* Work to complete: Among the entries below, which lines run from the line with "The width and height of the screenshot is (423, 414)." through the line with "The width and height of the screenshot is (455, 356)."? Retype those, both ends included, exactly and without pictures.

* Raw data:
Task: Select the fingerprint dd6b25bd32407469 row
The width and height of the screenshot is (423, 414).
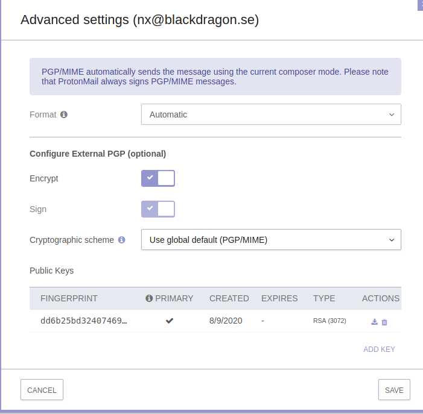Action: coord(215,321)
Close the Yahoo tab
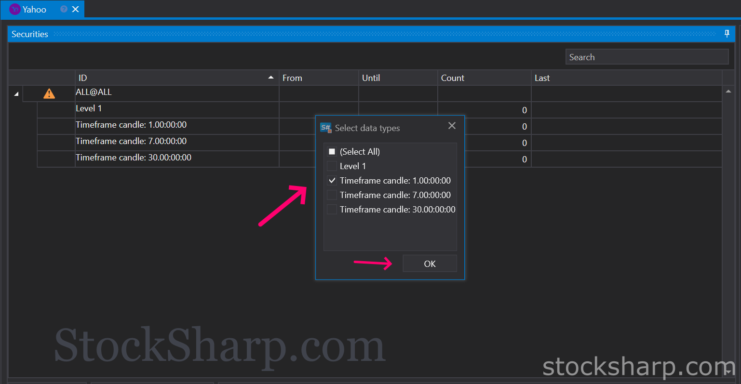 point(76,9)
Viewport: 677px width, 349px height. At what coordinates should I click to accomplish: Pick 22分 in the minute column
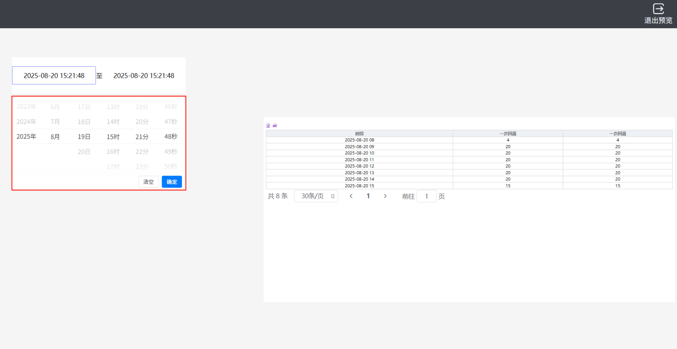(x=142, y=152)
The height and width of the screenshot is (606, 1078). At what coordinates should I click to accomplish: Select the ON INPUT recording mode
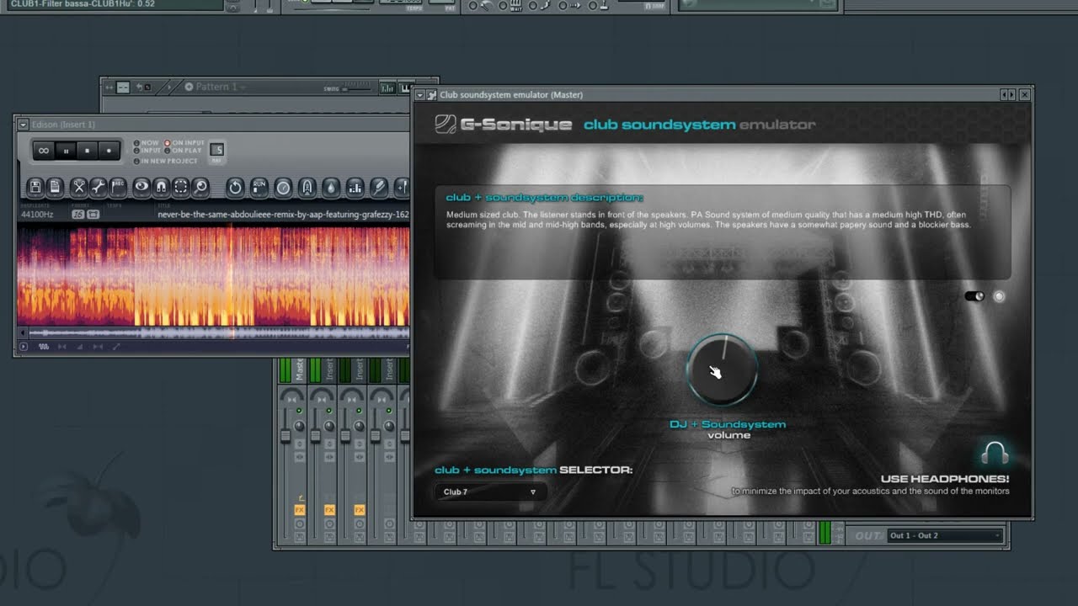click(x=168, y=141)
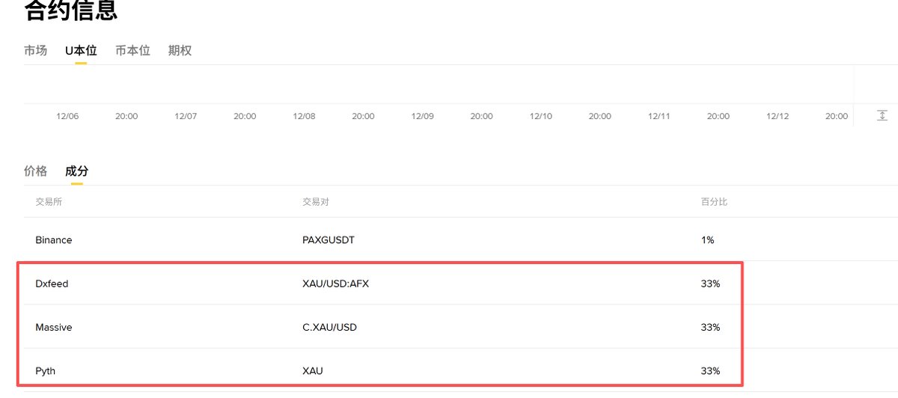
Task: Select the Pyth exchange row
Action: 46,370
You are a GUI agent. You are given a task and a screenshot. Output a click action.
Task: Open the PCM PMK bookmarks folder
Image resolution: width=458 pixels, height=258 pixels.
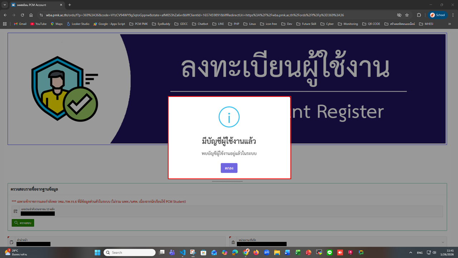click(138, 24)
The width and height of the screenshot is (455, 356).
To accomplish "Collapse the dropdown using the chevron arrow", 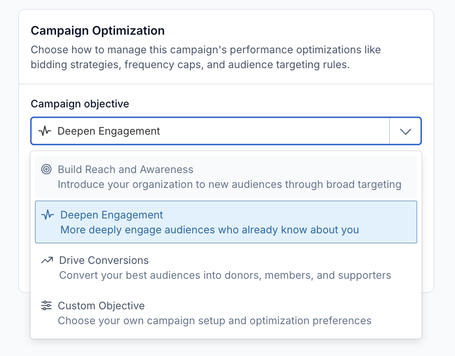I will tap(406, 131).
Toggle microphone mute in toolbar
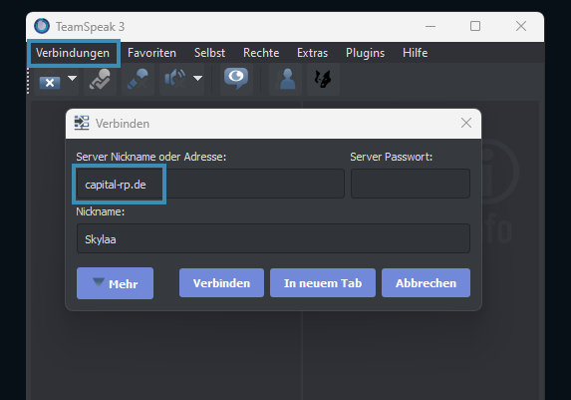 [x=138, y=79]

* Solution for this exercise:
The width and height of the screenshot is (423, 414).
Action: coord(215,321)
Close the Yahoo tab
 point(76,9)
Viewport: 677px width, 349px height. At what coordinates should I click to accomplish: Pick 22分 in the minute column
(x=142, y=152)
The height and width of the screenshot is (606, 1078). At what coordinates should I click to accomplish: Select the ON INPUT recording mode
click(x=168, y=141)
Task: Select the Pyth exchange row
Action: 46,370
You are a GUI agent. You are given a task and a screenshot. Output a click action.
Task: Open the PCM PMK bookmarks folder
Image resolution: width=458 pixels, height=258 pixels.
click(138, 24)
The width and height of the screenshot is (455, 356).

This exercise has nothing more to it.